Figures S2 and S3. This is the most novel part of the manuscript to my mind.  The authors should consider including these as additional figures rather than putting it in the supplementary data.  The figures could also be improved by labeling the CAMKK1 data points in the figure.

Author Response

We appreciate Reviewer #2’s positive remarks and constructive feedback. Unclear sentences in the Introduction and Methods section were rephrased to provide a more accurate background. For example, the role of the innate and adaptive immune system during viral infection was described in greater detail. Also, the missing information in the western plot protocol was added (e.g., antibody vendor, dilution, etc.). The supplemental RNA-sequencing figures (i.e., S2 and S3) were made into main figures (i.e., Fig6, Fig7) and CaMKK1 expression was labeled.

Reviewer 3 Report

This study confirmed the activated vitamin A or all-trans retinoid acid (RA) can inhibit coronavirus replication and its mechanism therein. The article was well written and can be published after the authors address the following minor comments.   

1. Line 463: There is the narration "our previous experiments demonstrate that RA suppressed MHV replication in 463 mouse L929, WT, and IRF3-KO cell lines". However, their experiments only showed RA suppressed MHV replication in WT cells and in line 429, there is the statement "the IRF3-KO exhibited no benefit from RA treatment following MHV infection". 

2. Line 474"Duo to the absence of IRF3, IRF9 becomes the main activator of the type 1 IFN response in IRF3-KO cells". How the authors know it is the IRF9 that play the role, not the other IRFs?

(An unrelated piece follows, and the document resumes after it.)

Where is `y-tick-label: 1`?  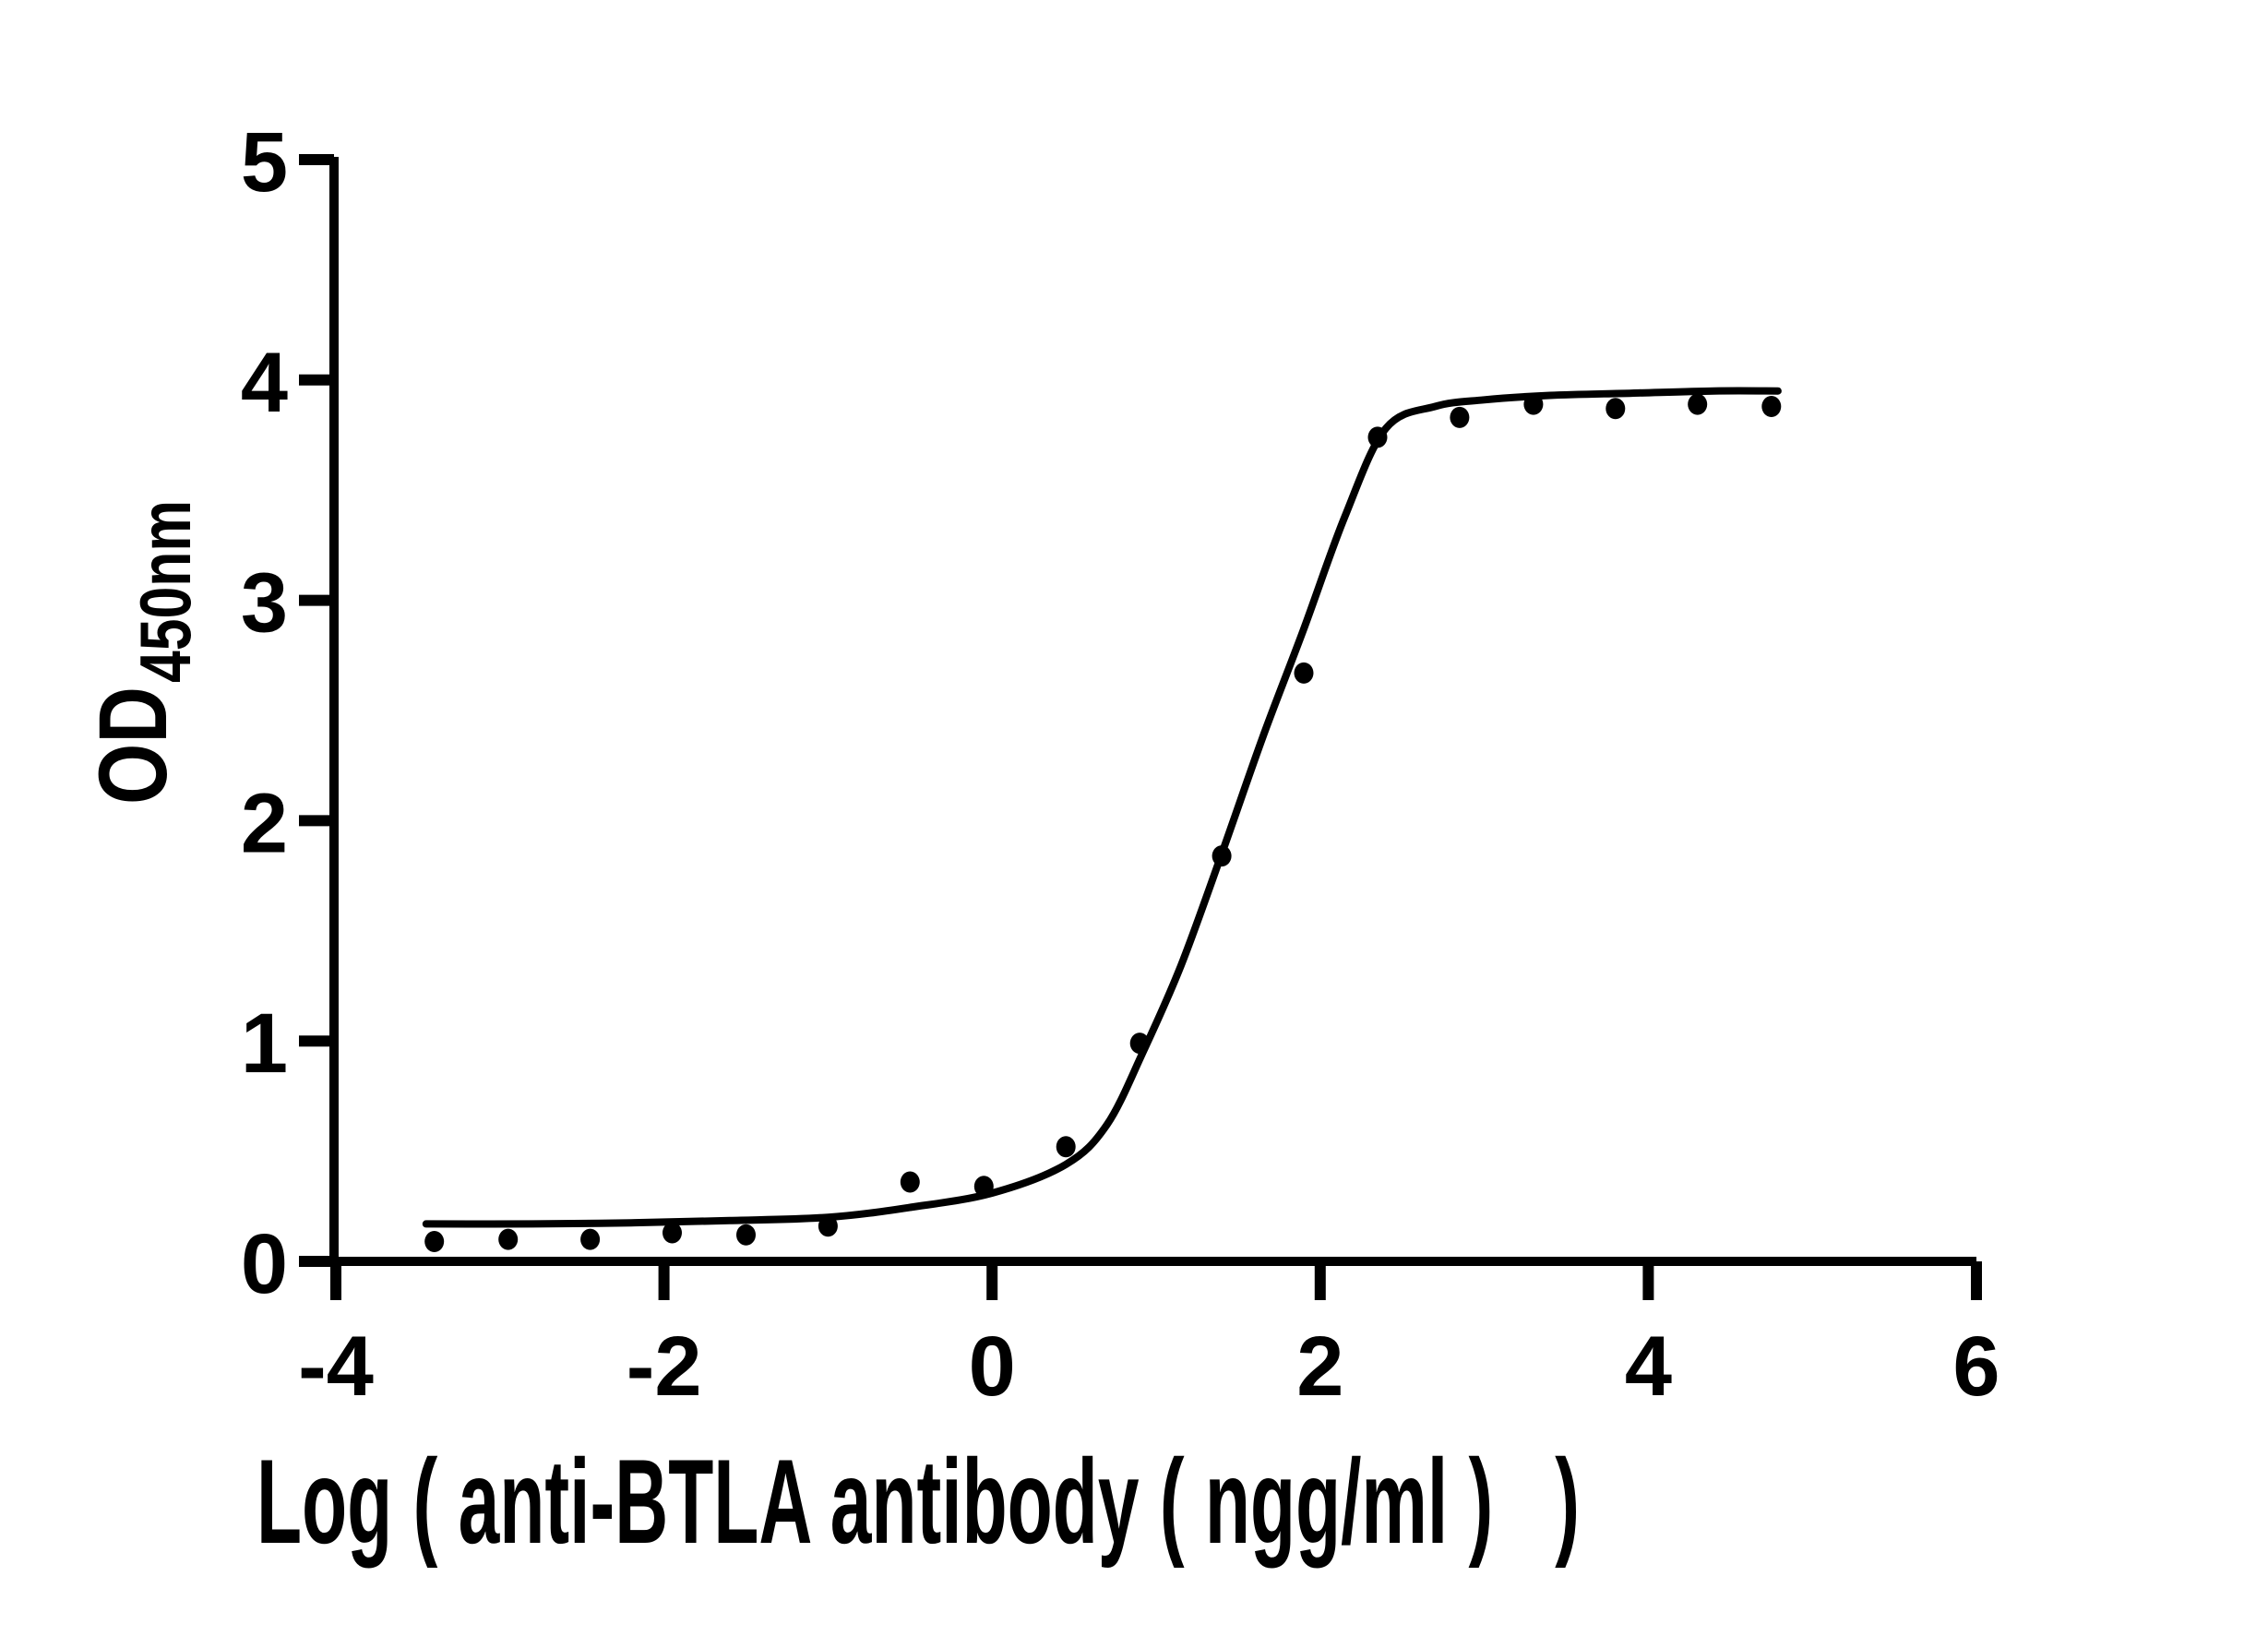 y-tick-label: 1 is located at coordinates (264, 1044).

3. In author contributions, there is a mistake with the author name Zkixing K. Pan, should be Zhixing K, Pan.

Author Response

We agree with Reviewer #3’s feedback, and we’ve made the recommended corrections. The spelling of Dr. Pan’s name was fixed and the error in line 463 was resolved (i.e., we clarified that RA only has an effect on L929 and WT cells). Because other IRF may be playing a role in type I IFN induction, we rephrased line 474 to better reflect this fact.

Reviewer 4 Report

The authors explore the mechanism of retinoic acid (RA) on MHV infection. They find RA significantly attenuates MHV infection via induction of IRF3. The authors also identify CaMKK as a significant signaling player in this pathway and provide strong genetic evidence the antiviral effects of RA are mediated by induction of IRF3 and CaMKK. This work will be beneficial to the field and the results presented are sound. Minor comments are listed below.

Minor comments:

-Introduction lines 55-61. Paxlovid gained full US FDA approval in May 2023 while molnupiravir has emergency use authorization. Both of these are described in the source cited (18) and the introduction should be updated to reflect this.

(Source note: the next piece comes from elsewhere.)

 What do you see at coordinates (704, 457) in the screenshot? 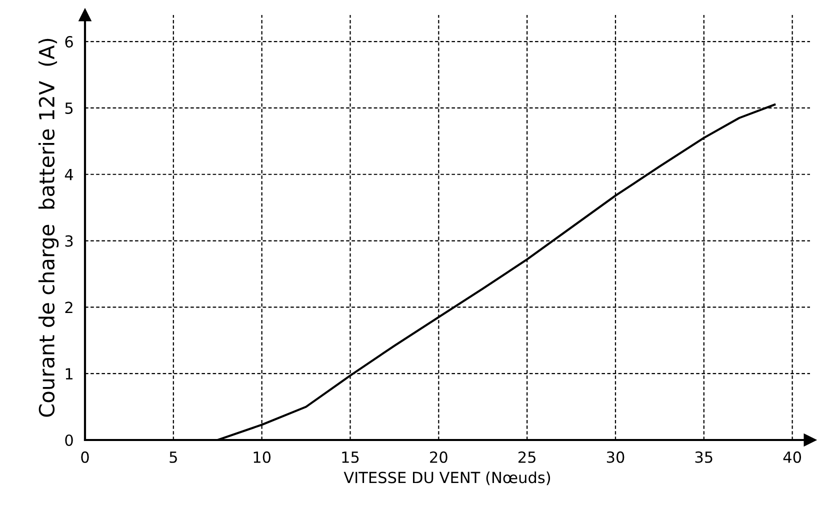
I see `x-tick-label: 35` at bounding box center [704, 457].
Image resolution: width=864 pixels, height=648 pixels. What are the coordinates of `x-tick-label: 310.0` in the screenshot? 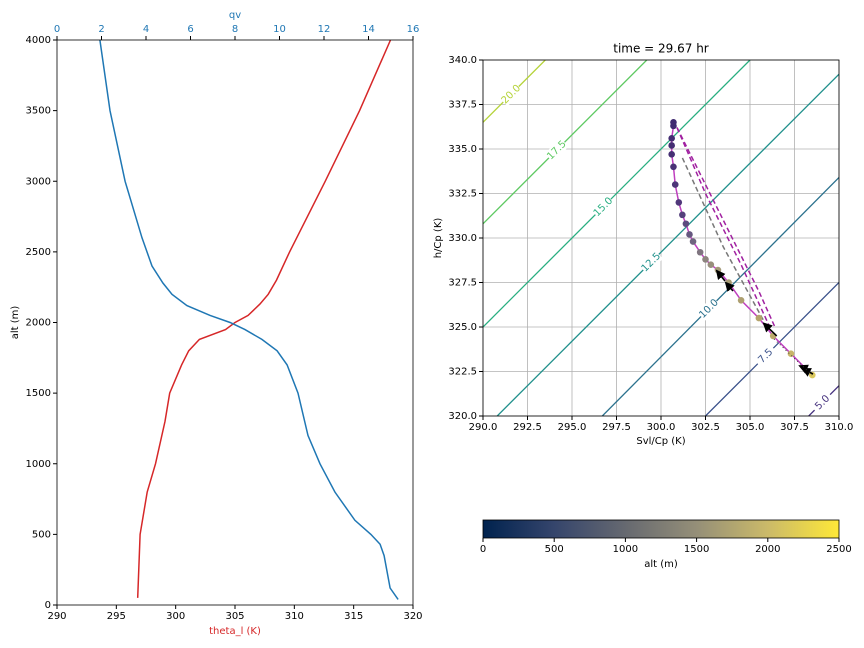 It's located at (840, 428).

-Results statistics. The authors annotate data with letters or stars for corresponding significances. The description for these are missing from some figure legends.

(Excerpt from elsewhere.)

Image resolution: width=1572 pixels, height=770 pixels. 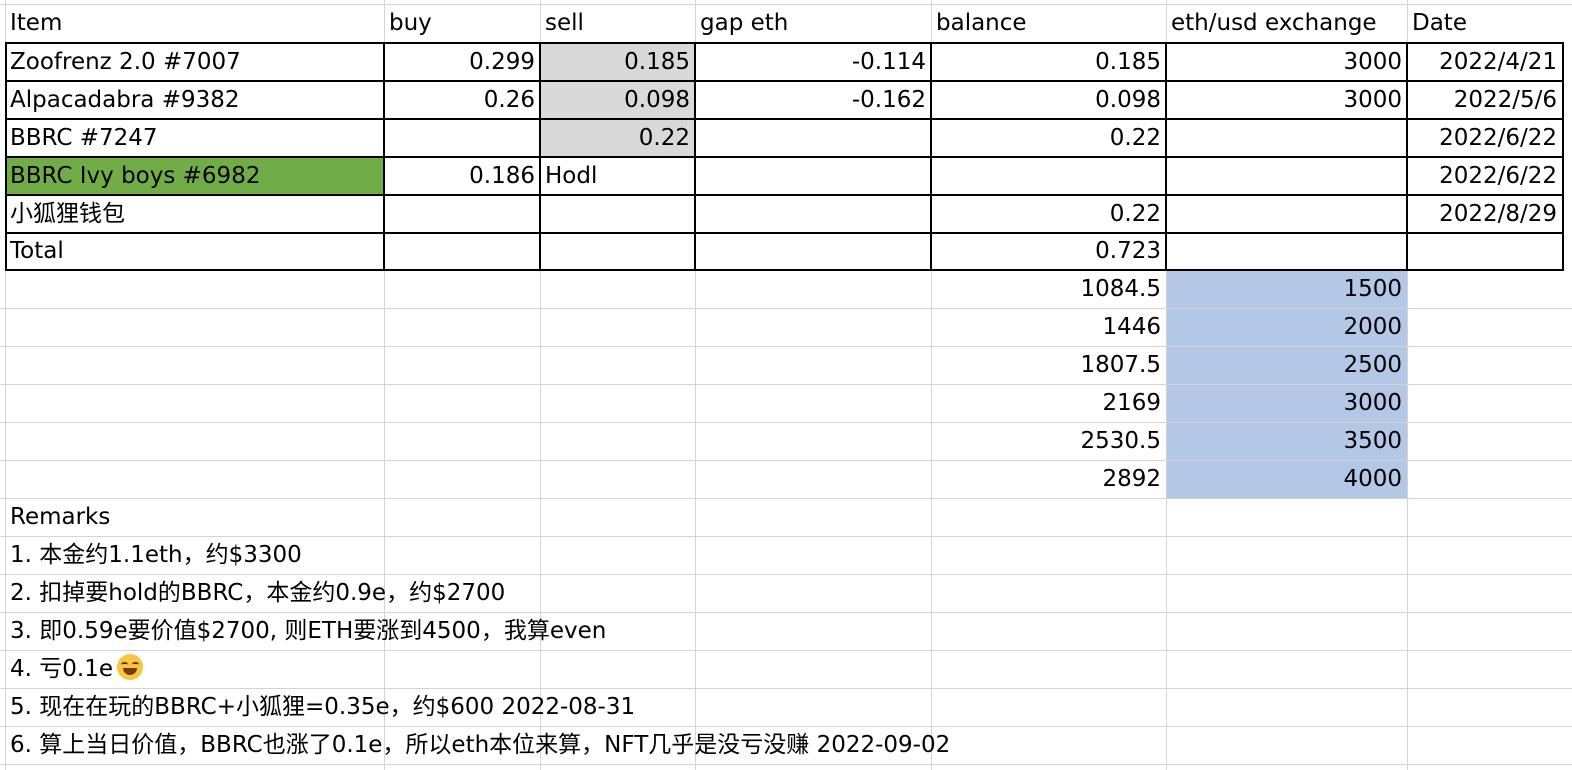 What do you see at coordinates (68, 214) in the screenshot?
I see `row5-item: 小狐狸钱包` at bounding box center [68, 214].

-Line 76 L929 fibroblast cell line is missing a source

-Figure 2. The data shown in figure 2A seems inconsistent with 2B. In particular, in 2B there appear to be significantly more plaques in the MHV + 100uM RA image than in the 10uM condition. This is not reflected in the quantitative data in 2A. Could the authors please address this and/or select a better representative plaque assay image?

-Figures S1, 3, 4, and 5 sizing is off, assuming this is a conversion issue from Word to the journal layout provided to reviewers but please ensure final figure formatting is consistent

-Line 700 More information for citation 18 is needed, insufficient as written.

Grammar and writing quality throughout the manuscript are fine overall, wording and word choice can be awkward at times.

Author Response

We appreciate the constructive feedback from Reviewer #4, and we have made the recommended updates. More information was added to the Materials Section to describe the origin of our L929 cells. Also, the introduction was amended to reflect the recent FDA approval for Paxlovid. Likewise, citation 18 was updated to include information on the associated author and publisher. The representative plaques shown in figure 2B were also replaced to better mirror the data illustrated in figure 2A.